*WHAT YOU WILL DO*: Quote the material below exactly as written, from the first line to the line that holds "Expand the Side", endpoints included.

*DATA SHOWN*:
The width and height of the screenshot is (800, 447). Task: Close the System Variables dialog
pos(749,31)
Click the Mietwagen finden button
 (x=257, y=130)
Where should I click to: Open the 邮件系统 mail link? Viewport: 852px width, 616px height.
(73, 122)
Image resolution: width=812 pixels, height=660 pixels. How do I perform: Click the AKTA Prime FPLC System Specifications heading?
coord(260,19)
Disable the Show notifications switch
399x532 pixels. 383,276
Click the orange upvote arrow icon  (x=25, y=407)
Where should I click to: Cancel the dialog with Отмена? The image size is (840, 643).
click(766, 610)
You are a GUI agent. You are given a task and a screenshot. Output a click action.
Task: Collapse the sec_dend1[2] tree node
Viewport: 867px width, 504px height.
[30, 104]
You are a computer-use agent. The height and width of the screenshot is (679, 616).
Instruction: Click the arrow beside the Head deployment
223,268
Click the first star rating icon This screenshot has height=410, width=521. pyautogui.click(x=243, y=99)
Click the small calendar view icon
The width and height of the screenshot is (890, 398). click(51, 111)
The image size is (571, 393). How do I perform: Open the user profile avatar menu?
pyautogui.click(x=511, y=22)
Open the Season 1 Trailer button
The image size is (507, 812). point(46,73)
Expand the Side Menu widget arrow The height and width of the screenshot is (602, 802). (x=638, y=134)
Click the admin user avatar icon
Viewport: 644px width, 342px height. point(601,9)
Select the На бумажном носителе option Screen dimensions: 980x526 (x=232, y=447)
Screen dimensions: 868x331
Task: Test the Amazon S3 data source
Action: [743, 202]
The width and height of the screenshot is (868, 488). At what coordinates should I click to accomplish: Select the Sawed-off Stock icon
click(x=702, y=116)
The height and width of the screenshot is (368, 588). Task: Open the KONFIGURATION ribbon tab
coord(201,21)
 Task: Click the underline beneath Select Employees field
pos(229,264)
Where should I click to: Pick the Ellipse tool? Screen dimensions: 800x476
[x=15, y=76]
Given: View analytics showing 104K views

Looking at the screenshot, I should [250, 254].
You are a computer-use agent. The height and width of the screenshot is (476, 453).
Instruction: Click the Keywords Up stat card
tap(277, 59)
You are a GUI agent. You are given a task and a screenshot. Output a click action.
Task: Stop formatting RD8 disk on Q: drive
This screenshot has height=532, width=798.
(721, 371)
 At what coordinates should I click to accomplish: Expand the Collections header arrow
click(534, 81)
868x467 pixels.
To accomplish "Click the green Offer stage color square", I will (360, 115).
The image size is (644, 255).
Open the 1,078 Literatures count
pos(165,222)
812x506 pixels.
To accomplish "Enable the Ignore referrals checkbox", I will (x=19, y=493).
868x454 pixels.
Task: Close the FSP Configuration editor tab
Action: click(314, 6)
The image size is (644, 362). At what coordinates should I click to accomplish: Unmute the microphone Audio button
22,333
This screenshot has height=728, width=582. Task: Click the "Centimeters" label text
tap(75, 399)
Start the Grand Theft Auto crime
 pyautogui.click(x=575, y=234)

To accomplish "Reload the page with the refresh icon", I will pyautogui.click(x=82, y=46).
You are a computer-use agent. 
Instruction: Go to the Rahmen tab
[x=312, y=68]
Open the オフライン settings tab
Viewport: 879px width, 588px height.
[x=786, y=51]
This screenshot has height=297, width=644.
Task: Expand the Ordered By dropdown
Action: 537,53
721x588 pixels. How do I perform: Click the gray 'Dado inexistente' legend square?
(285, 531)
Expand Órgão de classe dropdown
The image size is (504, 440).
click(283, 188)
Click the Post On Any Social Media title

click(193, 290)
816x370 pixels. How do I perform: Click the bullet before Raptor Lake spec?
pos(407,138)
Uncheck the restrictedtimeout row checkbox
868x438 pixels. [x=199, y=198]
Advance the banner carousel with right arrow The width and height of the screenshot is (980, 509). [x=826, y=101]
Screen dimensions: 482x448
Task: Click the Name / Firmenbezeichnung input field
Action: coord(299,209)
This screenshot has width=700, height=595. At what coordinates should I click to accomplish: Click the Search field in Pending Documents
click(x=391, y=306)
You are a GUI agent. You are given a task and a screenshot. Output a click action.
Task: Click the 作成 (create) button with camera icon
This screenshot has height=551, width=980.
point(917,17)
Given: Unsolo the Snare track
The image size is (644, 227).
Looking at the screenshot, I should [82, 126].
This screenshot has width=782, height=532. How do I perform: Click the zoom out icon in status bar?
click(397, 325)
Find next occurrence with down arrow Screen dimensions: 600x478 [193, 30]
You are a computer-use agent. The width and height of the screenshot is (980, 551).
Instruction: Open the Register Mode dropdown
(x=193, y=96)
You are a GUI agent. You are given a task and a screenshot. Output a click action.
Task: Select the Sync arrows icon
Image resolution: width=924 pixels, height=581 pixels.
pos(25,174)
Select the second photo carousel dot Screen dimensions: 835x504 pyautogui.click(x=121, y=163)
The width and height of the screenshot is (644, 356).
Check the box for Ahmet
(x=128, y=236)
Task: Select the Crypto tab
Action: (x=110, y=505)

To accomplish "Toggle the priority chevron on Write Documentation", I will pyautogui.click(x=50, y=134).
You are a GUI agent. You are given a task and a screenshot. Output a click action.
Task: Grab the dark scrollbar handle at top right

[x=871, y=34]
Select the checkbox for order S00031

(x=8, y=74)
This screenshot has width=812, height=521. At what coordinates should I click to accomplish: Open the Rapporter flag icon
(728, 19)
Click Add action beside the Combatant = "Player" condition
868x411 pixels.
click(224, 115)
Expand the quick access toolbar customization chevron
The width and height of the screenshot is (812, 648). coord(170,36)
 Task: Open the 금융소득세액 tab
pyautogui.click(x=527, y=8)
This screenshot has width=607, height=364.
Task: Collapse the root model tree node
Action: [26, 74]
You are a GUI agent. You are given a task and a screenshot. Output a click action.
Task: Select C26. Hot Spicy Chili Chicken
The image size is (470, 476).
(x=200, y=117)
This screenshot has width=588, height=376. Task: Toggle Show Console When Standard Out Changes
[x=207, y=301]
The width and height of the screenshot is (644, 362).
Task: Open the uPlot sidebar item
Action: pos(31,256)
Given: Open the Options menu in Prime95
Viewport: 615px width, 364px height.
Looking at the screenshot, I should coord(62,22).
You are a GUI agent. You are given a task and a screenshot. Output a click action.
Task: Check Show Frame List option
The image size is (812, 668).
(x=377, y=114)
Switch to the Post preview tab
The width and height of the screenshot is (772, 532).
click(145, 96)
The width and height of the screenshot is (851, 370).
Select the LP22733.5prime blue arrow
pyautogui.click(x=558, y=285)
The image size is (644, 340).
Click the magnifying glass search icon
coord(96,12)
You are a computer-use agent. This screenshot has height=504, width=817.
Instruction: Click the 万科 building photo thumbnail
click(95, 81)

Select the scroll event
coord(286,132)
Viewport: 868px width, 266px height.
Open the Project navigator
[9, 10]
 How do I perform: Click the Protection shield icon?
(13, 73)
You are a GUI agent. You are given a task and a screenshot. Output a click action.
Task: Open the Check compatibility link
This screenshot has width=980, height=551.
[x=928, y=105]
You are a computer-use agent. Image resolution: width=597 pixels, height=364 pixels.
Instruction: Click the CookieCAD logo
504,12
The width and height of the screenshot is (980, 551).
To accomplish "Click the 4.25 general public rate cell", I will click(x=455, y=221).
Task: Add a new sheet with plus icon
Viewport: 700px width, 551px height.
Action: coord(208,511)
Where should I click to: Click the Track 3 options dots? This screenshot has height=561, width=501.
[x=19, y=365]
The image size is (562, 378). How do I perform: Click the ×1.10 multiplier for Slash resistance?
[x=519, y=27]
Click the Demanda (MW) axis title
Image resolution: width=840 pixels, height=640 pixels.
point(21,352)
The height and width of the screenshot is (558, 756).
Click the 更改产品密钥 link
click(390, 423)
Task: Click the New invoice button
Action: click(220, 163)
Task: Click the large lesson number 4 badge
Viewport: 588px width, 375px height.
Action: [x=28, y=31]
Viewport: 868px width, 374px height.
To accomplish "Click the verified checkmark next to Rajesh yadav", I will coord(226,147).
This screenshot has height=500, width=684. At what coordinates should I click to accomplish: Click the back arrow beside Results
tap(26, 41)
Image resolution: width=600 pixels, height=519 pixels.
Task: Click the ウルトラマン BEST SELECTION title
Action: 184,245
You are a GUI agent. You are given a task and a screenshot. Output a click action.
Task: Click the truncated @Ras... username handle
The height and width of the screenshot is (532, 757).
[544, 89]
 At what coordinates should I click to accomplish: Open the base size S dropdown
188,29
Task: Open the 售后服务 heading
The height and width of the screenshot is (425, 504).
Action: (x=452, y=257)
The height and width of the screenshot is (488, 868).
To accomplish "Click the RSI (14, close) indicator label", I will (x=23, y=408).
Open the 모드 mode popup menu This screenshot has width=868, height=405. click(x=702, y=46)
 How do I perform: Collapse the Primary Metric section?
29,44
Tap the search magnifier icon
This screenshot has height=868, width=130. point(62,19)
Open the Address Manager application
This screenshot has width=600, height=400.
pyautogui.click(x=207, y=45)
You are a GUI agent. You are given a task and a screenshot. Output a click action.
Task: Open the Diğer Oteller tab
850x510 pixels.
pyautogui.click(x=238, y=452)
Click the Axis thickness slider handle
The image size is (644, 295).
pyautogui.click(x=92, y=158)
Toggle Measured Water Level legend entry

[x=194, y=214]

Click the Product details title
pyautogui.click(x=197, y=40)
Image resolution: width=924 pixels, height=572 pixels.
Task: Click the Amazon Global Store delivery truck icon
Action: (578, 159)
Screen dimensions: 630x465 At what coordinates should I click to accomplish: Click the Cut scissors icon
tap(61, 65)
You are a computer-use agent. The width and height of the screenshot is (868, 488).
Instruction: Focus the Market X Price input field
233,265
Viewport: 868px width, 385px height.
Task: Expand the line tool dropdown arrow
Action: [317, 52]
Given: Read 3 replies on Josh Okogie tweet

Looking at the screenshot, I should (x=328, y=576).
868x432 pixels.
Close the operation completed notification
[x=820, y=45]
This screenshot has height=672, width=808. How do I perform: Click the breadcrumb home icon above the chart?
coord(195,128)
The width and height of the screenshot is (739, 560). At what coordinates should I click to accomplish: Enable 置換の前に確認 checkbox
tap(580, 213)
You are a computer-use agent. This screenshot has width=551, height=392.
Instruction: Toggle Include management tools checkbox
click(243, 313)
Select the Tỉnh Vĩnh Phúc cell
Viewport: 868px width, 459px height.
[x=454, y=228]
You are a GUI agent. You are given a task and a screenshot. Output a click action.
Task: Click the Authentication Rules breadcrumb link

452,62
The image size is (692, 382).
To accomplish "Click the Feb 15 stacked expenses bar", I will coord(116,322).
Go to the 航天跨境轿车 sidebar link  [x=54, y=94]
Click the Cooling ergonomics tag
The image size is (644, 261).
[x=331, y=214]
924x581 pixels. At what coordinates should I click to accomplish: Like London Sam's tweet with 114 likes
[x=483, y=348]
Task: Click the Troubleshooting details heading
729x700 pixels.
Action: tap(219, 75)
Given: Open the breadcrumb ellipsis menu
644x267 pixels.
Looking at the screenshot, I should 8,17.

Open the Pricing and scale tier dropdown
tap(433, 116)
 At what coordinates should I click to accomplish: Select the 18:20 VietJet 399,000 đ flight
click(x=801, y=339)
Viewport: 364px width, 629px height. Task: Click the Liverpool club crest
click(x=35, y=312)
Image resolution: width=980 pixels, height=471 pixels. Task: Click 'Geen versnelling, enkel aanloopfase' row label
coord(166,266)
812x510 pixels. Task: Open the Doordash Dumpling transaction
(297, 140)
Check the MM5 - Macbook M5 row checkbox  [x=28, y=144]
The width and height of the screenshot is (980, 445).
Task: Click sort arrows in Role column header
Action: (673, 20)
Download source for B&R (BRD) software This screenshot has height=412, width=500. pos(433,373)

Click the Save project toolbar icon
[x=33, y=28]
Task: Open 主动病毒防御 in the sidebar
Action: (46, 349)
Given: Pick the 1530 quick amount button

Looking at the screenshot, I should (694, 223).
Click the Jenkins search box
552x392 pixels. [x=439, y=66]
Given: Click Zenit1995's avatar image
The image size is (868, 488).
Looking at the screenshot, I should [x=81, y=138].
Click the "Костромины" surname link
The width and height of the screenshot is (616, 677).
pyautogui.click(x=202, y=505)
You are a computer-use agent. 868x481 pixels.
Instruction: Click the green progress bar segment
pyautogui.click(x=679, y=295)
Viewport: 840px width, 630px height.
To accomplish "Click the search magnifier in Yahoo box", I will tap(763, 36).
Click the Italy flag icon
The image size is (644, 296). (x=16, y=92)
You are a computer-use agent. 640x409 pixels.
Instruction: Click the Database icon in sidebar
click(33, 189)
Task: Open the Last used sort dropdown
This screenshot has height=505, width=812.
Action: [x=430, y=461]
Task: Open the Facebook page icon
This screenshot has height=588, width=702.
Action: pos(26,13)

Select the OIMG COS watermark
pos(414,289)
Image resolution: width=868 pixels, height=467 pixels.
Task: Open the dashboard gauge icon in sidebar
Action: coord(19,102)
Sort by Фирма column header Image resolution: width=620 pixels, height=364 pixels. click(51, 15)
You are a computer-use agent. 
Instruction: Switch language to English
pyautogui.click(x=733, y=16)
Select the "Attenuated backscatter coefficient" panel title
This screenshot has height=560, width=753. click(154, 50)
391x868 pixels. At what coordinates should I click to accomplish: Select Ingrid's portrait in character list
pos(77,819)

*RESULT BELOW*:
The width and height of the screenshot is (800, 447). Task: Close the System Variables dialog
pos(749,31)
Click the Mietwagen finden button
 (x=257, y=130)
Where should I click to: Open the 邮件系统 mail link? Viewport: 852px width, 616px height.
(73, 122)
Image resolution: width=812 pixels, height=660 pixels. How do I perform: Click the AKTA Prime FPLC System Specifications heading?
coord(260,19)
Disable the Show notifications switch
399x532 pixels. 383,276
Click the orange upvote arrow icon  (x=25, y=407)
Where should I click to: Cancel the dialog with Отмена? The image size is (840, 643).
click(766, 610)
You are a GUI agent. You are given a task and a screenshot. Output a click action.
Task: Collapse the sec_dend1[2] tree node
Viewport: 867px width, 504px height.
[30, 104]
You are a computer-use agent. The height and width of the screenshot is (679, 616).
Instruction: Click the arrow beside the Head deployment
223,268
Click the first star rating icon This screenshot has height=410, width=521. pyautogui.click(x=243, y=99)
Click the small calendar view icon
The width and height of the screenshot is (890, 398). click(51, 111)
The image size is (571, 393). How do I perform: Open the user profile avatar menu?
pyautogui.click(x=511, y=22)
Open the Season 1 Trailer button
The image size is (507, 812). point(46,73)
Expand the Side Menu widget arrow The height and width of the screenshot is (602, 802). (x=638, y=134)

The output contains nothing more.